# Exercise prompt:
The required answer is a copy of each line in the entries below that includes "reply".

# Records for the task:
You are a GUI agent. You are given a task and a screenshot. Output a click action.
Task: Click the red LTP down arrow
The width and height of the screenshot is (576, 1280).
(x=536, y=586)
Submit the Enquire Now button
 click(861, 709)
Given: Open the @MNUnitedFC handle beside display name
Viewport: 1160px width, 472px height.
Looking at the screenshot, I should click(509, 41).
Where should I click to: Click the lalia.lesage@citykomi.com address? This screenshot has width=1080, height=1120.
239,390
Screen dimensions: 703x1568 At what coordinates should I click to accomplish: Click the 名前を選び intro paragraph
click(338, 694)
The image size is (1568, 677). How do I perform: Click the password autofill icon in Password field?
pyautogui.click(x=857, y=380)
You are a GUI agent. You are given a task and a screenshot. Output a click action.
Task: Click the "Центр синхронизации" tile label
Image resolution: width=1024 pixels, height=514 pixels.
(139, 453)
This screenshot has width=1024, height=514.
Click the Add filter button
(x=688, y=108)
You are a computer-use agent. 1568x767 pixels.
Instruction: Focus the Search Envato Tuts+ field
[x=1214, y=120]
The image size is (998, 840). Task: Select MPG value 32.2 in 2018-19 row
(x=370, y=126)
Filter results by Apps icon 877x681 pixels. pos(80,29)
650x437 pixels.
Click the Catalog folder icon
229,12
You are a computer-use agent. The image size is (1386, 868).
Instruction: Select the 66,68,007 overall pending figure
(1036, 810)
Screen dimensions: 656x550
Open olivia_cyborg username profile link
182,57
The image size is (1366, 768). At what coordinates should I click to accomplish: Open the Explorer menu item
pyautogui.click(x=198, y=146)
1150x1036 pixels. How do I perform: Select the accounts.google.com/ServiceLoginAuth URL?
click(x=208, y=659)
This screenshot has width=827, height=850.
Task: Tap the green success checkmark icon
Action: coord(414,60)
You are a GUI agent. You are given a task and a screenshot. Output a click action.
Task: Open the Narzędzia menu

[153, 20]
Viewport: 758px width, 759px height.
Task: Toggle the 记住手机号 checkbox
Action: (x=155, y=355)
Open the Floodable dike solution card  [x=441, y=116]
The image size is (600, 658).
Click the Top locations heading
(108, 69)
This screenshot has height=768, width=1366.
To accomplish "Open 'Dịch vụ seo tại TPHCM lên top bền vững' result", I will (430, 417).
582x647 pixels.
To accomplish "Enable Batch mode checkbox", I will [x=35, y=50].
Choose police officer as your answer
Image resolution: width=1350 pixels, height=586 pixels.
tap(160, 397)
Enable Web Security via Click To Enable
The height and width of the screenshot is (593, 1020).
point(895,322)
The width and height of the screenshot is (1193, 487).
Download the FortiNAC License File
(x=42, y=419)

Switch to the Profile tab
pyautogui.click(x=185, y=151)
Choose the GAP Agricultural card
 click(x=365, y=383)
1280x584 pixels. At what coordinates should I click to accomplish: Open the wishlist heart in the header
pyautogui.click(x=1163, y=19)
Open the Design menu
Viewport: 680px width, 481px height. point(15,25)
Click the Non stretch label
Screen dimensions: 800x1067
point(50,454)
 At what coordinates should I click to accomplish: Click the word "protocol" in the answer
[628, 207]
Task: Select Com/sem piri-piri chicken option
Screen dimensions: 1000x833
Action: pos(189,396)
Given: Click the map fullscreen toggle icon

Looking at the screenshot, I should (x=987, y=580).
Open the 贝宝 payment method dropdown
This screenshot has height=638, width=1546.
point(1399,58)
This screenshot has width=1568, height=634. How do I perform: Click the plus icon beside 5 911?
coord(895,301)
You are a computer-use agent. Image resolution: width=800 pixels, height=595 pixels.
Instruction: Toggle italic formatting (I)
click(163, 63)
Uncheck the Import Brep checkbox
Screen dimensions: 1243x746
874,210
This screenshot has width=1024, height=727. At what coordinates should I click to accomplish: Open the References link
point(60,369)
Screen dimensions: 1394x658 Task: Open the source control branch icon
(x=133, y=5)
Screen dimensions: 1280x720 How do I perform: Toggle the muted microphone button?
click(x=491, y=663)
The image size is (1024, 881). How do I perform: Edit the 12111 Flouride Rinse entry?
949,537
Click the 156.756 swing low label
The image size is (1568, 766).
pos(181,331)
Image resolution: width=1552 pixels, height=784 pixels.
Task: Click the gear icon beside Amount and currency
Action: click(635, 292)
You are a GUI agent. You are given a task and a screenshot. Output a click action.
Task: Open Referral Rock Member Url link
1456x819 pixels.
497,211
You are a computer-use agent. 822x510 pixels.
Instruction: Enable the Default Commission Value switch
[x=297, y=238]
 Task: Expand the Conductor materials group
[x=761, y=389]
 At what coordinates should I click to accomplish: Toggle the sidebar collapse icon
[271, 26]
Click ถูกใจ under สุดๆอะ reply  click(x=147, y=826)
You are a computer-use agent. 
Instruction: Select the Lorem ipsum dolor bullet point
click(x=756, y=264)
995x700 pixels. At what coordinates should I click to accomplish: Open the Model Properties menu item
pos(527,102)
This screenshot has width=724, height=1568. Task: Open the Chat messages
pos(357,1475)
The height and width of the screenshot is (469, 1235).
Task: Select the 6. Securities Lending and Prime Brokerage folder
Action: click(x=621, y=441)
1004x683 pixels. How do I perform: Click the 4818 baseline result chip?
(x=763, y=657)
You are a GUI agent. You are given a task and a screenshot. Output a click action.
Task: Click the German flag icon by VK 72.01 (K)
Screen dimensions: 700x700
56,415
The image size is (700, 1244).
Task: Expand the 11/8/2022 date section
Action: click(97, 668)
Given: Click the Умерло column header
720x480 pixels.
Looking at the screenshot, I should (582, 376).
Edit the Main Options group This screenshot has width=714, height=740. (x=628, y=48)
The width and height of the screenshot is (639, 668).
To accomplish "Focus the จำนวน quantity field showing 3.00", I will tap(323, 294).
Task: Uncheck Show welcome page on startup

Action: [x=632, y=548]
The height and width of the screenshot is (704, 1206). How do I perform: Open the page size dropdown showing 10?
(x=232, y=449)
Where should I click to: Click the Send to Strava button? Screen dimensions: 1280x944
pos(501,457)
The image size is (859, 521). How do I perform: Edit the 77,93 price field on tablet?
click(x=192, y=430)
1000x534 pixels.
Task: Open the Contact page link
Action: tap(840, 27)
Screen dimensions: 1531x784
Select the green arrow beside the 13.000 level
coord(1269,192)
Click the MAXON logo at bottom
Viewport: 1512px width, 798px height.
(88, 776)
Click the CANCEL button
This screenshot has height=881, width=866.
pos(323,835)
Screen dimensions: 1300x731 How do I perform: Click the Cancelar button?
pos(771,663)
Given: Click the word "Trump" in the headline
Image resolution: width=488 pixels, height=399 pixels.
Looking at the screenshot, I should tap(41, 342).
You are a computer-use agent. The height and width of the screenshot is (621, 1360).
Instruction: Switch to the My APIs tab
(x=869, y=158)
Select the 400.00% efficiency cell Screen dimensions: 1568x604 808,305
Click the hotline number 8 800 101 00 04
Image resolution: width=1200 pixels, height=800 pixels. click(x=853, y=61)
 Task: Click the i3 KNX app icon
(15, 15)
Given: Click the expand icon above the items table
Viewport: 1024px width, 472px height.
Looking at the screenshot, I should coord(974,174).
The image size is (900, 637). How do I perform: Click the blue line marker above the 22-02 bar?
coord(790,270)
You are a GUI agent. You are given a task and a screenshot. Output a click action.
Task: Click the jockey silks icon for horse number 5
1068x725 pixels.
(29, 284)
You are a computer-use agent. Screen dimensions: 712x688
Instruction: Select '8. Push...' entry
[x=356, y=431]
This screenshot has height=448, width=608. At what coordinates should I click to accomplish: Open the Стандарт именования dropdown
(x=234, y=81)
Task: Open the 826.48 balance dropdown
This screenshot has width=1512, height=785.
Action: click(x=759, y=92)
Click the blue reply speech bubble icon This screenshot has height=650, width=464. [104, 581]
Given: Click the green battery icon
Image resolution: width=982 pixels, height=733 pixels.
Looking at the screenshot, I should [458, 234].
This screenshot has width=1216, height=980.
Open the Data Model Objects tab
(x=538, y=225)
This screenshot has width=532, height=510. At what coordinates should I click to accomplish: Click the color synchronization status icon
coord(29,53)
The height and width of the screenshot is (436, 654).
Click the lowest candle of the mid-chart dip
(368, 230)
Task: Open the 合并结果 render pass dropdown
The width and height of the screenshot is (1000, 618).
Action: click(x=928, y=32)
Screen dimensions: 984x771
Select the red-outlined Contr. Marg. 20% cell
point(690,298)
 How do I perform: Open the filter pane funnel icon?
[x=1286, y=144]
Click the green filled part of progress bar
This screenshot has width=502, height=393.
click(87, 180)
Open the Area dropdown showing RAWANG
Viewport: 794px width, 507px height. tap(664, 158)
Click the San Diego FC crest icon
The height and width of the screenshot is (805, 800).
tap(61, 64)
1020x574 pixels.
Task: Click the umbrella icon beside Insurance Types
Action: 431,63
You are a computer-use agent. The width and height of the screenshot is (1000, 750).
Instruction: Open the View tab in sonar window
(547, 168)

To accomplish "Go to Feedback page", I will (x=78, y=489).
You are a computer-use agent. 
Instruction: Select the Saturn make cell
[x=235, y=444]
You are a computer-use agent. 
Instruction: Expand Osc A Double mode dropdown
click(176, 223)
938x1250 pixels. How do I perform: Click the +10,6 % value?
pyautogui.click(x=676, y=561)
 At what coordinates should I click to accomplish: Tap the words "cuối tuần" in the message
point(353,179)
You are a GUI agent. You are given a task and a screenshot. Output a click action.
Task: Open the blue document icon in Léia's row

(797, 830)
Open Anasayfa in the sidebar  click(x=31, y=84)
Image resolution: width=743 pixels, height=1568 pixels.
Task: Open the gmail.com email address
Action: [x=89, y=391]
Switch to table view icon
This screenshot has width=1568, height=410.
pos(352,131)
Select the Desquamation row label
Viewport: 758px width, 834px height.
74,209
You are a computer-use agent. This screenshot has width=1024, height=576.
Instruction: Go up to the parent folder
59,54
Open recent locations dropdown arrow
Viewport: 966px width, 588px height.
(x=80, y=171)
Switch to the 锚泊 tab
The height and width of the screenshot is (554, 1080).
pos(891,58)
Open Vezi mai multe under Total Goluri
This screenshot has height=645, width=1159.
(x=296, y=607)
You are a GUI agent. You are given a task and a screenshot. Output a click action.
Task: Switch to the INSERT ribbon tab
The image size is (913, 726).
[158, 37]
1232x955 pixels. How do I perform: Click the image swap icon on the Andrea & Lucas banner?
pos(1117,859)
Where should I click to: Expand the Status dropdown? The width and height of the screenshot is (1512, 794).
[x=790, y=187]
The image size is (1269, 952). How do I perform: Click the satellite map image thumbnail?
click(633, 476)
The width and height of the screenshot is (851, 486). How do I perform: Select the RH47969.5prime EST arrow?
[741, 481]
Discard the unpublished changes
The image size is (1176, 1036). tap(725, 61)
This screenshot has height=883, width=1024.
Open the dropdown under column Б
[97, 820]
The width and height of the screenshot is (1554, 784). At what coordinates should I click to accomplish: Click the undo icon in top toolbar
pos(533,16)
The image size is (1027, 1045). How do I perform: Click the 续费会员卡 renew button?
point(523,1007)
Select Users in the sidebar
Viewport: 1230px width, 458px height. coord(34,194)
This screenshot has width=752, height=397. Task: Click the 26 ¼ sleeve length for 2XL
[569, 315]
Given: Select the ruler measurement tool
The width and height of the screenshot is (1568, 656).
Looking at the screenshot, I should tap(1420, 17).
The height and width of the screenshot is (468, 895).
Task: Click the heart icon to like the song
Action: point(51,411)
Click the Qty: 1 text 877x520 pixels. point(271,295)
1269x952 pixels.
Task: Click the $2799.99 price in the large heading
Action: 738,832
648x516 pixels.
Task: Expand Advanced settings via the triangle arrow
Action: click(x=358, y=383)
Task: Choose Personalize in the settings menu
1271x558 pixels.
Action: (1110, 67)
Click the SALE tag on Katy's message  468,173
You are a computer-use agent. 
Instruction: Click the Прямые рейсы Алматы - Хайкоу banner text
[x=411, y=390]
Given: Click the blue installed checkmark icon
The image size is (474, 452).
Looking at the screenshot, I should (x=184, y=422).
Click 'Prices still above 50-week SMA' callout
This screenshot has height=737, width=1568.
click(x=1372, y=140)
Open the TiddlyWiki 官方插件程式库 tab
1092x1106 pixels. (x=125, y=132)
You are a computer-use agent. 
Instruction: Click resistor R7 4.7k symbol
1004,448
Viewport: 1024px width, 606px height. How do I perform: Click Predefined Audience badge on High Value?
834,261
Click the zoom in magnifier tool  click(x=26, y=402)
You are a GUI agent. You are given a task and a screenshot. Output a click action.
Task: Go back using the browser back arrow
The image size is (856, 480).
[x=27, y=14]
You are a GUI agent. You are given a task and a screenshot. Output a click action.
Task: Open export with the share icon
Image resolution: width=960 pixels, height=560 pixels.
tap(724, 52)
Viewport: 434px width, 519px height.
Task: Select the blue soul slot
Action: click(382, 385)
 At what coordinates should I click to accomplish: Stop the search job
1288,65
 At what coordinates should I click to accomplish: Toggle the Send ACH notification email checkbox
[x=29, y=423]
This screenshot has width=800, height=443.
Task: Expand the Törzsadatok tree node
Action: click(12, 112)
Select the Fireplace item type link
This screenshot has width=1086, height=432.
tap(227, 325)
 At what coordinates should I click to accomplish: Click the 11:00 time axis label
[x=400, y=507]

# Solution to this exercise:
Click ถูกใจ under สุดๆอะ reply  click(x=147, y=826)
Click the blue reply speech bubble icon This screenshot has height=650, width=464. [104, 581]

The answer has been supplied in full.